What made Napster illegal is that the company did not create their network for fair use of content, but to explicitly violate copyright for profit.
Copilot is like Napster in this case, in that both services launder copyrighted data and distributed it to users for profit.
Copilot is not like other P2P networks that exist to share data that is either free to distribute or can be used under the fair use doctrine. Copilot explicitly takes copyrighted content and distributes it to users in violation of licenses, that's its explicit purpose.
It's entirely possible to make a Copilot-like product that was trained on data that doesn't have restrictive licensing in the same way it's entirely possible to create a P2P network for sharing files that you have the right to share legally.
So if you produce napster 2.0 to be the best music piracy tool, and you test it for piracy, and you promote it for piracy... you're going to have trouble.
If you produce napster 2.0 as a general purpose file sharing system, let's call it a torrent client, and you can claim no ill intent... you may have trouble but it's a lot more defensible in court.
I would find it a big stretch to say Github's intent here is to illegally distribute copyrighted code. No judgment on whether the class action has any merit, just saying I would be very surprised if discovery turns up lots of emails where Github execs are saying "this is great, it'll let people steal code."
Almost everything on GitHub is subject to copyright, except for some very old works (maybe something written by Ada Lovelace?), and US government works not eligible for copyright.
Now, many of the works there are also licensed under permissive licenses, but that is only a defense to copyright infringement if the terms of those licenses are being adequately fulfilled.
Agreed. Like I said, it's about intent. Can anyone say with a straight face that copilot is an elaborate scheme to profit by duplicating copyrighted work?
I don't think the defense is that it wasn't trained on copyrighted data. It obviously was.
I think the defense is that anything, including a person, that learns from a large corpus of copyrighted data will sometimes produce verbatim snippets that reflect their training data.

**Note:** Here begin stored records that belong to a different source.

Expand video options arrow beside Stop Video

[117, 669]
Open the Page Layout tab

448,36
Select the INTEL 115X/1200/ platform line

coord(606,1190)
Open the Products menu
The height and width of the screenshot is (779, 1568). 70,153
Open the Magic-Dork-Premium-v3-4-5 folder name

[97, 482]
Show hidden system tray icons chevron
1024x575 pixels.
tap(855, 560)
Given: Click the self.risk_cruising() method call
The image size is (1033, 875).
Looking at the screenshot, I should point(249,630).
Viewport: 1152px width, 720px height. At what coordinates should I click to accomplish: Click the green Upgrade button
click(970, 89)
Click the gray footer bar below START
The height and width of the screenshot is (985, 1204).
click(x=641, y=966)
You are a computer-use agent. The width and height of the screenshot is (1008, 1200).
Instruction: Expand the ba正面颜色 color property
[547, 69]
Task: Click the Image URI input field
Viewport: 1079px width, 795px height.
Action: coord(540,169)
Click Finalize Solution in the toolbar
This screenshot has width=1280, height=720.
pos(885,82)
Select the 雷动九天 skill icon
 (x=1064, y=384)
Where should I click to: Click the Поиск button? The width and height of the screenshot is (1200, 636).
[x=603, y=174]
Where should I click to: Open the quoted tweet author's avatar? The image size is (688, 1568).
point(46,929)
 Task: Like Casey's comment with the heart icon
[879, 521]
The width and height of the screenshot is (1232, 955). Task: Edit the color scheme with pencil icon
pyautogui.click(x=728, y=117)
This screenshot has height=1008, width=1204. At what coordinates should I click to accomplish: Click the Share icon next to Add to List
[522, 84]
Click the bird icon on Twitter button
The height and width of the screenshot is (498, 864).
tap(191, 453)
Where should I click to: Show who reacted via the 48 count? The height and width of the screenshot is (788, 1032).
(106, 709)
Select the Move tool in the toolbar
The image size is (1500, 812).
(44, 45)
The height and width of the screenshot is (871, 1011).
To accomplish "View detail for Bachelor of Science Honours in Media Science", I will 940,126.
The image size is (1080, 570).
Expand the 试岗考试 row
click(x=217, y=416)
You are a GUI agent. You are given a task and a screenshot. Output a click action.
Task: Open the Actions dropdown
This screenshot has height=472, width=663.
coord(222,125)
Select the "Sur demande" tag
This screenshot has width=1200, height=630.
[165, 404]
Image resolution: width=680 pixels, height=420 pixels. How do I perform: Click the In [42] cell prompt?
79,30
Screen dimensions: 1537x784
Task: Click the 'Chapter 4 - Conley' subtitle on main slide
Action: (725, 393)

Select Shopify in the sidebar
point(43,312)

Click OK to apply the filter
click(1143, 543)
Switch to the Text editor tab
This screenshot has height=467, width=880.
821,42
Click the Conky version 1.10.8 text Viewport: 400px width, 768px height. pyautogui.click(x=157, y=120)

So when it comes to copyright infringement, are we moving the goalposts to where merely learning from copyrighted material is already infringement? I'm not sure I want to go there.
The issue isn't downloading copyrighted stuff.
Rather, it's making available and letting others download it. That was where you got in trouble.
People used to get busted from buying bootleg VHS and DVDs on the street before P2P filesharing was a common thing. Then, early on, people were sued for downloading copyrighted files before rightsholders decided to take a different legal strategy to go after sharers and bootleggers.